The turning point for me was an issue of Writer’s Digest. The cover article was an excerpt from Stephen King’s memoir titled On Writing. The cover showed King’s face, a little less lined than it is now, and the title: “Stephen King on how to get ten pages a day.” Elsewhere on the cover was the title of an unrelated article: “What’s keeping you from success?”

I cut out that cover with King’s image and those two sentences only. I knew what was keeping me from success – on what still keeps me from success, as I measure it. King writes every day of the year, and I do not. Life intervenes, as does the day job, the requirements of being a wife and mother, the other thousand obligations that nibble at the hours.

But that keeps me from success. One day off turns into two, turns into a week, and suddenly the dust has fallen in the mind as well as the keyboard.

You see, the opera director was right – you knew I’d get back to him. He was harsh and selfish, but he was right. If Mozart had never put pen to paper, none of us would ever have heard The Magic Flute. It would have vanished into the ether with his untimely death, and all his songs would be unsung.

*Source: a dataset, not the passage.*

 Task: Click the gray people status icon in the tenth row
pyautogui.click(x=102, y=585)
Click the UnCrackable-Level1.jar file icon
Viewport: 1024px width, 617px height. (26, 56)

What are your songs? What are the stories you have to tell? Why do you keep them locked inside you where no one can see them? What is keeping you from success, whether it is commercial, critical or creative? What is required to get you what you want, and why do you let it slide one more day?

At the risk of sounding like a harsh opera director, I can only tell you what I have learned. Write it down. On paper. It’s no good to anybody in your head. Your stories will be unheard and your songs unsung as long as you let that hard work of putting pen to paper slide for another day, and another, and another.

It is the only answer to “how do you write those books?” I’ve ever come across.

As to where the ideas come… well, if you listen closely enough, in the dark place between awake and asleep, your ideas will speak to you, in what dreams may come. Please, share them with us.

Elizabeth Donald is a dark fiction writer fond of things that go chomp in the night. She is a three-time winner of the Darrell Award for speculative fiction and author of the Nocturne vampire mystery series and Blackfire zombie series, as well as other novels and short stories in the horror, science fiction and fantasy genres. She is the founder of the Literary Underworld author cooperative; an award-winning newspaper reporter and lecturer on journalism ethics; a nature and art photographer; freelance editor and writing coach. She lives with her husband and her son in a haunted house in Illinois. In her spare time, she has no spare time. Her latest release is Nocturne Infernum, a trilogy of vampire mysteries set in a dark alternate Memphis.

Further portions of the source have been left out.